• [TASK ITEM]:
Your answer should be the line that contains "Image resolution: width=1213" and each line after it, restated word for word through the final line of the entries.

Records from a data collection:
----
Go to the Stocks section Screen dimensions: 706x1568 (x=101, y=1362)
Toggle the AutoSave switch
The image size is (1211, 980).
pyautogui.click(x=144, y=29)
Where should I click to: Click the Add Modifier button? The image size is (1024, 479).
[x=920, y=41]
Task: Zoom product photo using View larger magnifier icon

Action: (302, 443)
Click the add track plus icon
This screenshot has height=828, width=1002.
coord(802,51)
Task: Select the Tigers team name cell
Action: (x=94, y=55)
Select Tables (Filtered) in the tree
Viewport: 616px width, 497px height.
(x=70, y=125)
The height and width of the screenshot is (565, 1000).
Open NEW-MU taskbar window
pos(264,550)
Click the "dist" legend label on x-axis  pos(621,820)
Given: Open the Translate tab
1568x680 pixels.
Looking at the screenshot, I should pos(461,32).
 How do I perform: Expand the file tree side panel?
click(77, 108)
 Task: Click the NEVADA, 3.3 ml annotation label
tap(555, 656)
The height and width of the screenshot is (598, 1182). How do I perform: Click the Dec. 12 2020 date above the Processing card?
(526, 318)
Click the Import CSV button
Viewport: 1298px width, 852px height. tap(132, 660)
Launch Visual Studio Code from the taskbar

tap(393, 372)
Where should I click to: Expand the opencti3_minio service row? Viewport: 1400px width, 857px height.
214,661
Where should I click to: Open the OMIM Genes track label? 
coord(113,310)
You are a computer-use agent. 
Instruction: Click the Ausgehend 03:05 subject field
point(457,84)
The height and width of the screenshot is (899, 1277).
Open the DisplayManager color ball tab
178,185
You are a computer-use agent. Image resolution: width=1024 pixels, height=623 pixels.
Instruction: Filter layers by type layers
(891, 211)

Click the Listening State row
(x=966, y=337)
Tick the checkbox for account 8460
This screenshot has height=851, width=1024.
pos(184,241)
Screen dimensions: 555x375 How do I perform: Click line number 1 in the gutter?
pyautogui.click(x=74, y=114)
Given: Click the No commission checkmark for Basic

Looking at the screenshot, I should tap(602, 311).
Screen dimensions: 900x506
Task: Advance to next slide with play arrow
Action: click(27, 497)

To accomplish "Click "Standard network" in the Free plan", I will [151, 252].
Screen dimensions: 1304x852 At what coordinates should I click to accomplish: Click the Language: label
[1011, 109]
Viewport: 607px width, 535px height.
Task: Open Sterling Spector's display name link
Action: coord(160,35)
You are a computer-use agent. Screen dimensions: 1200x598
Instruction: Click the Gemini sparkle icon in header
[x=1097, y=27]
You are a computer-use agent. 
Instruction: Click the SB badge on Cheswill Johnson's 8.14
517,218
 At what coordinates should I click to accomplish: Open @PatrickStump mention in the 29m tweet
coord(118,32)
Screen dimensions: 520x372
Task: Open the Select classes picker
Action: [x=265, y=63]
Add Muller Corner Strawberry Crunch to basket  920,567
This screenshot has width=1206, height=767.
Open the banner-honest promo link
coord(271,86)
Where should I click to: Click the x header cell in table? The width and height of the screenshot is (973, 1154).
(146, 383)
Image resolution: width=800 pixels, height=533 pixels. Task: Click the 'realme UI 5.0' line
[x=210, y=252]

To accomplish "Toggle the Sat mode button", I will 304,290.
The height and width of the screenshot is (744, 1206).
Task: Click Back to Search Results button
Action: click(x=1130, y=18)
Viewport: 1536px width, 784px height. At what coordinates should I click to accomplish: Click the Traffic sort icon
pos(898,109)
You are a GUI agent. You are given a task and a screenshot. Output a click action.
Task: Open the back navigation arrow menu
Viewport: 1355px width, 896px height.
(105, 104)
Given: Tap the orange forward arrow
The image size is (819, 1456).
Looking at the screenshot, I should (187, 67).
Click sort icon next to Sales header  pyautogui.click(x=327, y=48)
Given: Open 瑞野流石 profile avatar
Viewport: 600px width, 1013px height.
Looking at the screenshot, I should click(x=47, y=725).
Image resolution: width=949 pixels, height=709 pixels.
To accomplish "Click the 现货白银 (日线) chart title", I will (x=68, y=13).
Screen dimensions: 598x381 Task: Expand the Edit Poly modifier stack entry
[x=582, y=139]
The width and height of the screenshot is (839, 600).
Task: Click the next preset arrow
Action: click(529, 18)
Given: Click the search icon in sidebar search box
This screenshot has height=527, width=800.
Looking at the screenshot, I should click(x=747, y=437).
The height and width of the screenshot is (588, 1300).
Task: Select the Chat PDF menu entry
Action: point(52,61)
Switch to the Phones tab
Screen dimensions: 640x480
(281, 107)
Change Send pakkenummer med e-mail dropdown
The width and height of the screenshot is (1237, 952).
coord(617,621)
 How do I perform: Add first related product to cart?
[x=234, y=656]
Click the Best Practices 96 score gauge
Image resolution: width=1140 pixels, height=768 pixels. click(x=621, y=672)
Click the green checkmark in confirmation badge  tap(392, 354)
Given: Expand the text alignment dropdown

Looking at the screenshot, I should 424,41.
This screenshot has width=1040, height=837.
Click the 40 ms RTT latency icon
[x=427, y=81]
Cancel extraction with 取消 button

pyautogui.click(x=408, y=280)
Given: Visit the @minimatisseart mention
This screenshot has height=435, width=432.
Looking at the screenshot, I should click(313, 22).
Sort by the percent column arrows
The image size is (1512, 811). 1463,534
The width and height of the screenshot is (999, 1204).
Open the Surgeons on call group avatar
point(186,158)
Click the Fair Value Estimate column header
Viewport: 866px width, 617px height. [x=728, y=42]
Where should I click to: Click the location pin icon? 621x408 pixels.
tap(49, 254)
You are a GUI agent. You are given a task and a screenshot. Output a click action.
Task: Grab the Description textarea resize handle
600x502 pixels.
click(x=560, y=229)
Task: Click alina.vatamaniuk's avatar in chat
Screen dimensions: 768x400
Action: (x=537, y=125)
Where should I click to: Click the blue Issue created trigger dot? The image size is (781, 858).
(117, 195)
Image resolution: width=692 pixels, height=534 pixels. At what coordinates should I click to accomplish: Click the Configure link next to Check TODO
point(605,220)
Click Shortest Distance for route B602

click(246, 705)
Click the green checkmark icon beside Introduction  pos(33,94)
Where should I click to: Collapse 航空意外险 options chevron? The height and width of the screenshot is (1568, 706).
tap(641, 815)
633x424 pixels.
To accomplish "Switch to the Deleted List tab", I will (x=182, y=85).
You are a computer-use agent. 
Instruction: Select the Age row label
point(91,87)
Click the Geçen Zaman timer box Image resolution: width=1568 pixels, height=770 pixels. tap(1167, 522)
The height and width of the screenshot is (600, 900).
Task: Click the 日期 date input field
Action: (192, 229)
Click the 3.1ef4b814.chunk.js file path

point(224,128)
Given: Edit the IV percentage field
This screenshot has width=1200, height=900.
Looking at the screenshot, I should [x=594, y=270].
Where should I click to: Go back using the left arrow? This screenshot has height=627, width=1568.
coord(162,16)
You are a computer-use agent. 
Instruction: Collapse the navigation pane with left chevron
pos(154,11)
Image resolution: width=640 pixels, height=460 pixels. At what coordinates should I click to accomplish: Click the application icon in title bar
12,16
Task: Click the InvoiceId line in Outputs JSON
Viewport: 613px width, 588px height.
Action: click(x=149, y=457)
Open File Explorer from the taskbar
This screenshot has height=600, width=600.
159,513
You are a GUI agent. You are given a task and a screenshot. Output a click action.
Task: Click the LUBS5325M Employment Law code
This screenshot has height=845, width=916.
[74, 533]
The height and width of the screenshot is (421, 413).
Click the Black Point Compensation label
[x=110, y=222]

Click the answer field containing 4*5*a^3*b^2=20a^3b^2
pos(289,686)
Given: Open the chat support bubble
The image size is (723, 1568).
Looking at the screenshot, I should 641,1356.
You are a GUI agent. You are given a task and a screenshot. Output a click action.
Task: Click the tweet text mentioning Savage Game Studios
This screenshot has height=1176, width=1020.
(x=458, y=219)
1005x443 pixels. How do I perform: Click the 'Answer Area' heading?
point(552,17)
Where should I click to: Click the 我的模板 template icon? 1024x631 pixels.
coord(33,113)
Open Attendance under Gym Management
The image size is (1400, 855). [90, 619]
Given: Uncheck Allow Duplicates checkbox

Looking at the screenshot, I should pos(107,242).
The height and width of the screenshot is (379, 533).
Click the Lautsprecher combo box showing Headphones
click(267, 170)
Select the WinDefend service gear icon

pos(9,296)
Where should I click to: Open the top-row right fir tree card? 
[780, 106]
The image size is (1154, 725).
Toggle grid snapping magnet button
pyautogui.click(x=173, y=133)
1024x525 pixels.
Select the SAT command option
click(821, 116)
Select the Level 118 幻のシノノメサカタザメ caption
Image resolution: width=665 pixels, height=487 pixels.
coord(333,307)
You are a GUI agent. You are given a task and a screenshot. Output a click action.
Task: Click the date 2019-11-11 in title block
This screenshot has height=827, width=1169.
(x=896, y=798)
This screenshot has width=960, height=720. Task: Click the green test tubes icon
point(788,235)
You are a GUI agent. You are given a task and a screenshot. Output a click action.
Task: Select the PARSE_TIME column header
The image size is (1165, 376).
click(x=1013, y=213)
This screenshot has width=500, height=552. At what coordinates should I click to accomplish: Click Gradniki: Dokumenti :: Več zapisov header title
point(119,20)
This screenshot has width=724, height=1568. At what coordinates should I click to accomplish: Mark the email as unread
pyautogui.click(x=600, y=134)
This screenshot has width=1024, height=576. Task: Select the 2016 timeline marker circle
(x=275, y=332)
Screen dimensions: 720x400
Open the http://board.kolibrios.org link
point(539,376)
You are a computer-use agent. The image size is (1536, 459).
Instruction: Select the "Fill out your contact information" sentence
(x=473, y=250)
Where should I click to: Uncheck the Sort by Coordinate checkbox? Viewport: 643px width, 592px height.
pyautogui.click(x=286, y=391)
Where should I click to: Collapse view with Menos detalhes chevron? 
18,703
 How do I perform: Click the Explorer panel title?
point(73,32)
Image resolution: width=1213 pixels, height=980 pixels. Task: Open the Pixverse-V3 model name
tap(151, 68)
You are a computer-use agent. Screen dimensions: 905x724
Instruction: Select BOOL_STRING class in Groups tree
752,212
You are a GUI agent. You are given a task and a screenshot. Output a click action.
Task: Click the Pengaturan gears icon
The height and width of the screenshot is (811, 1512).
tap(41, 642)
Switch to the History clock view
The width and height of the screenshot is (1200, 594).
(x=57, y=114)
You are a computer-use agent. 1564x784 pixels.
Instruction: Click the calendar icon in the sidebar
----
• [WRITTEN ANSWER]:
Image resolution: width=1213 pixels, height=980 pixels. Task: Open the Pixverse-V3 model name
tap(151, 68)
You are a computer-use agent. Screen dimensions: 905x724
Instruction: Select BOOL_STRING class in Groups tree
752,212
You are a GUI agent. You are given a task and a screenshot. Output a click action.
Task: Click the Pengaturan gears icon
The height and width of the screenshot is (811, 1512).
tap(41, 642)
Switch to the History clock view
The width and height of the screenshot is (1200, 594).
(x=57, y=114)
You are a computer-use agent. 1564x784 pixels.
Instruction: Click the calendar icon in the sidebar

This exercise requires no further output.